◆ Instrução fornecida
Transcreva sem alterações tudo o que vai do início das entradas abaixo até a linha que contém "coord(33,16)", incluindo a primeira e a última linha.

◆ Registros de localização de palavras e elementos
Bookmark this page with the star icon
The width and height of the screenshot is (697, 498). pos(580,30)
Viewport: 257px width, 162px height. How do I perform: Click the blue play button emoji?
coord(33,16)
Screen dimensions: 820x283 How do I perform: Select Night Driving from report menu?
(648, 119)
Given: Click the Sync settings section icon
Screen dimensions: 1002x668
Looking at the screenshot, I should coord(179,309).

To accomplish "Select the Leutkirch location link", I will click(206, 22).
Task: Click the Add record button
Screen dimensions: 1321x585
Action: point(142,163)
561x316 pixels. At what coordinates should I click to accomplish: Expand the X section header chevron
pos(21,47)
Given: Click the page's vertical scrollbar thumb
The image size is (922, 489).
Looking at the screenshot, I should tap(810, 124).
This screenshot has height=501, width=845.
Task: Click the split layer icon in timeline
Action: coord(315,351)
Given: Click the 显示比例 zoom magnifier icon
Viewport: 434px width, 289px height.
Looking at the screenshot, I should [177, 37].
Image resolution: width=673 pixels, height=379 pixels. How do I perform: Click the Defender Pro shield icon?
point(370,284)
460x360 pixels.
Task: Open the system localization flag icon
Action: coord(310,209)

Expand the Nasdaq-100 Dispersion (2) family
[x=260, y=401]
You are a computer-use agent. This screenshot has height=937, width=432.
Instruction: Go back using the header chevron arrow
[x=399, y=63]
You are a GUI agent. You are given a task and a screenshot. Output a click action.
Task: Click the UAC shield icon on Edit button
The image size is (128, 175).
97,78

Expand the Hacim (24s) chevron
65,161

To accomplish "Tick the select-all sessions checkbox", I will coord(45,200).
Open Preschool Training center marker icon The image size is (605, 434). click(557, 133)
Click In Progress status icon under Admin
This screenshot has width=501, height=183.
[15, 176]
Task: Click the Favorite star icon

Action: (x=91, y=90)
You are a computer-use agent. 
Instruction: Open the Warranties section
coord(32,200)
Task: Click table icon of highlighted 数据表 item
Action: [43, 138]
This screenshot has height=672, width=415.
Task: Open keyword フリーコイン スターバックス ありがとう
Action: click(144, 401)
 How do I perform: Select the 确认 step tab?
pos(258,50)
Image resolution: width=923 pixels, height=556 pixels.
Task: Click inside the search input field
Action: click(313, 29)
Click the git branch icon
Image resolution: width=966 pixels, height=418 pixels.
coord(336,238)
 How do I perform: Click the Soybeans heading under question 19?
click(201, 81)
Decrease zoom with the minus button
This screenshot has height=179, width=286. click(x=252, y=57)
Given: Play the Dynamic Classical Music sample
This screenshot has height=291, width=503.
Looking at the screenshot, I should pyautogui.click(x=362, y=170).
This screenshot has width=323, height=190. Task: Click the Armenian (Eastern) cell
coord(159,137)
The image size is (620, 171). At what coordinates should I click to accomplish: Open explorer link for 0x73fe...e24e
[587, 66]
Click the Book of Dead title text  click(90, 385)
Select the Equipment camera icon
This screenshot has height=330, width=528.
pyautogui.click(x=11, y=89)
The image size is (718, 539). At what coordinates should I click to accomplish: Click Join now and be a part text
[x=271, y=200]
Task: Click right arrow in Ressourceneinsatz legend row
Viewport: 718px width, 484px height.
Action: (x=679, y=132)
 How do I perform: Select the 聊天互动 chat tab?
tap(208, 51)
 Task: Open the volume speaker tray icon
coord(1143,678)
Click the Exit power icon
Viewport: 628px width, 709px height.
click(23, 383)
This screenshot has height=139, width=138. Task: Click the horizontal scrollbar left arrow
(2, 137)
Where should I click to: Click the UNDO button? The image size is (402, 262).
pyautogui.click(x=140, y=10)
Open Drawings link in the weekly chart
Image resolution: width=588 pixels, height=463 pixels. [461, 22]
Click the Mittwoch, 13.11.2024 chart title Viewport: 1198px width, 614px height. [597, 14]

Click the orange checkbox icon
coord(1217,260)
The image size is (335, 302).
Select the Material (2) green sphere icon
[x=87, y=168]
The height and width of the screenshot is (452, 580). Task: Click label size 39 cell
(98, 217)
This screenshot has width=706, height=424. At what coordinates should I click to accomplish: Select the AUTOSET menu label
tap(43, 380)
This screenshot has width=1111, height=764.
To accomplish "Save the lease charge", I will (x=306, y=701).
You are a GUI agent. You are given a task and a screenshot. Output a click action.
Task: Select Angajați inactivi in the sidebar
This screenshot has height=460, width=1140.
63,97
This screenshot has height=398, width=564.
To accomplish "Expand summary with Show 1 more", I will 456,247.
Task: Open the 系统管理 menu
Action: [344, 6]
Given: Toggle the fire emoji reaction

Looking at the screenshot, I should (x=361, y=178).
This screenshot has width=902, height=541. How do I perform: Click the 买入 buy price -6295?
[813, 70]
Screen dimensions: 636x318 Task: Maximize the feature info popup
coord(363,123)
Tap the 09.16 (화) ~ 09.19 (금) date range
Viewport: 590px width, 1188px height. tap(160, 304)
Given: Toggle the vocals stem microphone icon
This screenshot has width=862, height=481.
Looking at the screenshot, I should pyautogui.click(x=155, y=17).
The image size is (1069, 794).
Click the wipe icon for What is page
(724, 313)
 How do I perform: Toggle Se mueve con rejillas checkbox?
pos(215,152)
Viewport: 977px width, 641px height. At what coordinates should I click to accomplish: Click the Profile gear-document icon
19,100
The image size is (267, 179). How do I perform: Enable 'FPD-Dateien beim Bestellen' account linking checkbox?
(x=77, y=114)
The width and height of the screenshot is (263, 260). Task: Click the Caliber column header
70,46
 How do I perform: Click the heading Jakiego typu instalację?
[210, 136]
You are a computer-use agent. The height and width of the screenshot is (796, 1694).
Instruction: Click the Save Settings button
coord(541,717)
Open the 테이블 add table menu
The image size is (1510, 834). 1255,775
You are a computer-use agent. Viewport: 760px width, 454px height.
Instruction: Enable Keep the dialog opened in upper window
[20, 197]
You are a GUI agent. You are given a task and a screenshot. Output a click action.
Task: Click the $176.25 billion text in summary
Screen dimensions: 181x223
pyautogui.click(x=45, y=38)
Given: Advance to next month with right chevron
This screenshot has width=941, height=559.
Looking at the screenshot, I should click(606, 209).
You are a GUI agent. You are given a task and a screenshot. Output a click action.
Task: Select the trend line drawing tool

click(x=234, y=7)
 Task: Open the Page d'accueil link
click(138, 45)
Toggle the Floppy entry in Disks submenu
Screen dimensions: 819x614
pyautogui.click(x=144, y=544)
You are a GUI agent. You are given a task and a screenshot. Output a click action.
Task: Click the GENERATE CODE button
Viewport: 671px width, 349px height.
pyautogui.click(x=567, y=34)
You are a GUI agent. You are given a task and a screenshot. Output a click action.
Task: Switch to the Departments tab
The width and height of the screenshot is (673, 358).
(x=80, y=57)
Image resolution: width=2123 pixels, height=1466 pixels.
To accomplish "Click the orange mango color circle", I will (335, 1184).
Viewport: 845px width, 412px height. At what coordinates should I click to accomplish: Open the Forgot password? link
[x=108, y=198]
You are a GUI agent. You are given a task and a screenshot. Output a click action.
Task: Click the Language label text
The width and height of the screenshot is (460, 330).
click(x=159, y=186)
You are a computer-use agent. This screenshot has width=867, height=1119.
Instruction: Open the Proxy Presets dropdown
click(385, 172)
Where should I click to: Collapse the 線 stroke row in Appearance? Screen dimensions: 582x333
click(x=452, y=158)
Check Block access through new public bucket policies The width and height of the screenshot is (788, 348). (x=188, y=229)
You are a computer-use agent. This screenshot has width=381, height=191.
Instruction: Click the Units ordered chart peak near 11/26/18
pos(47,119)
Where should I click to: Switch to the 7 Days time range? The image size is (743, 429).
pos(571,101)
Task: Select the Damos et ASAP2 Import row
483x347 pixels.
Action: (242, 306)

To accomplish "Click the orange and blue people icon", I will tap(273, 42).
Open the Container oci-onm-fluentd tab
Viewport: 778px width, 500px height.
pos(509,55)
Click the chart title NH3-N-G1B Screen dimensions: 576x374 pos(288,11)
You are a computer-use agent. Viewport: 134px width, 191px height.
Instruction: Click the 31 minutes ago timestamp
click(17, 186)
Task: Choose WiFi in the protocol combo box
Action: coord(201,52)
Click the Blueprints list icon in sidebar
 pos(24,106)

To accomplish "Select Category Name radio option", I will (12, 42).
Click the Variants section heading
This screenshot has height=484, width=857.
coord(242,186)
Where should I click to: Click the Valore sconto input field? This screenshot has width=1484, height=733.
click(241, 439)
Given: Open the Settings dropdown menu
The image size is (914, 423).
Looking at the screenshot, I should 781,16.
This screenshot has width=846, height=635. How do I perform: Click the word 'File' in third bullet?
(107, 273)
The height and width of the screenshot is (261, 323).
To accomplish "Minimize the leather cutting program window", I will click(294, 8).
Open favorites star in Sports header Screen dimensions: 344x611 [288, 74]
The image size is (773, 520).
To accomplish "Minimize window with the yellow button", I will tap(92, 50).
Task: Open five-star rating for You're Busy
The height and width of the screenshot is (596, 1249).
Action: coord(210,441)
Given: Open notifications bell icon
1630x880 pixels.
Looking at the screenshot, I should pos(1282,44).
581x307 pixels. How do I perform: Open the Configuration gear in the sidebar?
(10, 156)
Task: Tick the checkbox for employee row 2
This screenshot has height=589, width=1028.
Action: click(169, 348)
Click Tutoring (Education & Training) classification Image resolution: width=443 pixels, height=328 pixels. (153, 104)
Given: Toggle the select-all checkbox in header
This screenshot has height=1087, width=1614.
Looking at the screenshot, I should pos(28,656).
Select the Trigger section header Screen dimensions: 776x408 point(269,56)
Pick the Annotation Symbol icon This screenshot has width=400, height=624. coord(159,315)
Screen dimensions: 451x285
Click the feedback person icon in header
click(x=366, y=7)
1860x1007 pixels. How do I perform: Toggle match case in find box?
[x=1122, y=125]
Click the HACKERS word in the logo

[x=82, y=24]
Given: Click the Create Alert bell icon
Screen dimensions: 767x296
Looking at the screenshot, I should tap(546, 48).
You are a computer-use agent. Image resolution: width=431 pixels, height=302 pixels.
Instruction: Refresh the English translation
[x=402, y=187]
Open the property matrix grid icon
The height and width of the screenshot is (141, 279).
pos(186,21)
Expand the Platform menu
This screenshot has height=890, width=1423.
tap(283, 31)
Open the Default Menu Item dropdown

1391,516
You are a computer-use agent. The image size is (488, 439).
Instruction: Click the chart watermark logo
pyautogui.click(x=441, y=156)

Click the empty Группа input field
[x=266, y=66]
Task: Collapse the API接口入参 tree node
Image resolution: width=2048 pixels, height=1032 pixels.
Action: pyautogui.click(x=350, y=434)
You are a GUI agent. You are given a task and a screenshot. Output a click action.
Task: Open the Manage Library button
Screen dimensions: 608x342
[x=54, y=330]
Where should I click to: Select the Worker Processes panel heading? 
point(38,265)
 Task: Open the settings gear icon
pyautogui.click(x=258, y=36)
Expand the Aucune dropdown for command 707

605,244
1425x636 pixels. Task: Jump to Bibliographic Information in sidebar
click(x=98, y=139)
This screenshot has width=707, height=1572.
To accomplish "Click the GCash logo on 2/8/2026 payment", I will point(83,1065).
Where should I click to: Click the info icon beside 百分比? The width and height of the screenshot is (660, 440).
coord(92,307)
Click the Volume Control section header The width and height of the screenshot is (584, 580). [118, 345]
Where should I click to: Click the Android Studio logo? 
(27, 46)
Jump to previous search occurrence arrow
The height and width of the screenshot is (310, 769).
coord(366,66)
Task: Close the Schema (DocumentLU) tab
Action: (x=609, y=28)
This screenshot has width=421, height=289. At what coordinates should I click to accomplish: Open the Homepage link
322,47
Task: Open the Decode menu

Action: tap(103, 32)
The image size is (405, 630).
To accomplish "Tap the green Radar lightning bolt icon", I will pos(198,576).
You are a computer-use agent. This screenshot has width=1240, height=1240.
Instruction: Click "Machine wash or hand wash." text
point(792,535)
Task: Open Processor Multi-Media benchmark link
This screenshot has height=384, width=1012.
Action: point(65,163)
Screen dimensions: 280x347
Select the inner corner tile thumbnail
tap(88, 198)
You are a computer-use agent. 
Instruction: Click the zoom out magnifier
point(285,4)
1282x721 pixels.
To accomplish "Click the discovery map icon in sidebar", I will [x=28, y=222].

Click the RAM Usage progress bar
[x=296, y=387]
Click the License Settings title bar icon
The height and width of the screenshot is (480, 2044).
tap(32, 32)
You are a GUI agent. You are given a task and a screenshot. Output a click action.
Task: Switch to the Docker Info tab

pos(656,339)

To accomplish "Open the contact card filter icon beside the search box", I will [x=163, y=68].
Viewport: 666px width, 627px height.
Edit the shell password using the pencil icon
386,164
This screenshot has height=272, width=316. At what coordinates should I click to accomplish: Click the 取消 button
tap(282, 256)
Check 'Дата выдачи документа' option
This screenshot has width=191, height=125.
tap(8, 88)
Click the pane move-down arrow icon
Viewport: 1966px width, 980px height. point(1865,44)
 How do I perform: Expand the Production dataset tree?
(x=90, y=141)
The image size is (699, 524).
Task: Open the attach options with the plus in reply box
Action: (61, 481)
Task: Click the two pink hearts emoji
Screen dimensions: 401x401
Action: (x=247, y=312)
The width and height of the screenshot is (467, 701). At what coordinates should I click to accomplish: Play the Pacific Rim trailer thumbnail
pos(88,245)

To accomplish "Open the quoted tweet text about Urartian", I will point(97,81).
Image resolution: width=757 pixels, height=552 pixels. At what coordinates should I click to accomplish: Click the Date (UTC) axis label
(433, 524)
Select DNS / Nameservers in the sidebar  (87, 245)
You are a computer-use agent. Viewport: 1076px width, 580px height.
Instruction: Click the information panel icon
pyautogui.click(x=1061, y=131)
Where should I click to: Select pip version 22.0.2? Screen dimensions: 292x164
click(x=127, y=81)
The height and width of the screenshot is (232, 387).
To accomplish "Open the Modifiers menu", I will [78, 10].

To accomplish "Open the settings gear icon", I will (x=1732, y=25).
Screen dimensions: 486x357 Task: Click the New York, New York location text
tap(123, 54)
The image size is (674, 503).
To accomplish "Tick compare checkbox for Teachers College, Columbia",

◆ Resposta completa
Bookmark this page with the star icon
The width and height of the screenshot is (697, 498). pos(580,30)
Viewport: 257px width, 162px height. How do I perform: Click the blue play button emoji?
coord(33,16)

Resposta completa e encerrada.